The New York City Co-op in the 22nd Century
May 24, 2018 — A sci-fi novel imagines a very different – yet familiar – metropolis.
Ever wonder what New York City co-op living will be like 100 years from now? In his new science fiction novel, New York 2140, best-selling author Kim Stanley Robinson offers a two-fold answer: co-op living will be drastically different, yet also shockingly familiar.
At the novel’s center is the Met Life Tower at 23rd Street and Madison, which has been converted from offices into a 700-unit co-op, where, as in many 2018 co-ops, only a saint or a maniac would want to be board president. Most of the novel’s shareholders cannot be bothered with the dealings of the board or its committees. The reserve fund is not what it should be. The board has to decide if a TV celebrity would be a good fit for the co-op, or if her presence will be disruptive. And then there are those eternal familiars: noise complaints, disputes over maintenance, demands for a bigger freight elevator and a bigger boathouse. A boathouse?
In 2140, after two major sea surges that caused billions of deaths worldwide, the sea level has risen by about 50 feet. As envisioned by Robinson, Manhattan south of 40th Street is permanently flooded up to the second or third floor. Buildings that were not anchored to bedrock have collapsed or melted away. North of 40th Street the West Side is dry, the East Side not so much. The rich, then as now, live uptown in nosebleed skyscrapers. Downtown people are usually stuck in traffic in their boats on congested canals, or they walk on sky bridges spanning the flooded streets.
Being superintendent in the fictional Met Life Tower co-op definitely means superintending. Vlade and his 98-member crew are constantly busy waterproofing the building with the latest Dutch equipment. There are farms on neighboring rooftops, aquaculture pens in the canals, full of thrashing fish.

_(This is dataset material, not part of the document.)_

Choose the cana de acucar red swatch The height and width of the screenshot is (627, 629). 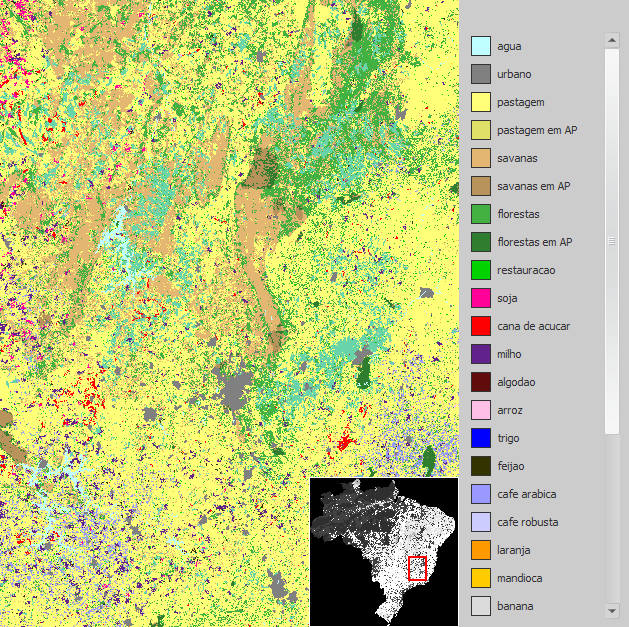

After the second surge, the watery downtown area was deemed ruined and worthless. But this is New York, where real-estate players can turn any calamity into an opportunity. And so it all begins again – regentrification. First artists, squatters and entrepreneurs start moving in, turning the watery wasteland into a destination that is, in the words of one of the novel’s narrators, “fashionably hip, artistic, sexy, a new urban legend.” A century from now, New York has become “SuperVenice.”
The rich, as always, want to buy into the hip and happening parts of town, and so Lower Manhattan has again become an investment opportunity. To make matters worse, there is an offer to buy the Met Life building, and the shareholders must vote if they want to sell and dissolve the co-op, a dance that recently played out at a real-live co-op in Soho. The Met Life board president argues against selling, claiming that a home in a community is something you cannot put a price tag on. Others, eager to cash out and get rich, deride the idealistic board president a “notorious social justice warrior.” Yes, it all sounds shockingly familiar.
And yet Robinson’s dark vision of the future is also surprisingly utopian. “Possibly New York has never been this interesting,” as one character puts it. In the end, the Met Life board president reminds us of a timeless truth: a co-op, even a futuristic one that’s partly underwater, is not something you can blithely buy or sell. It’s something intangible. A community. A sense of home.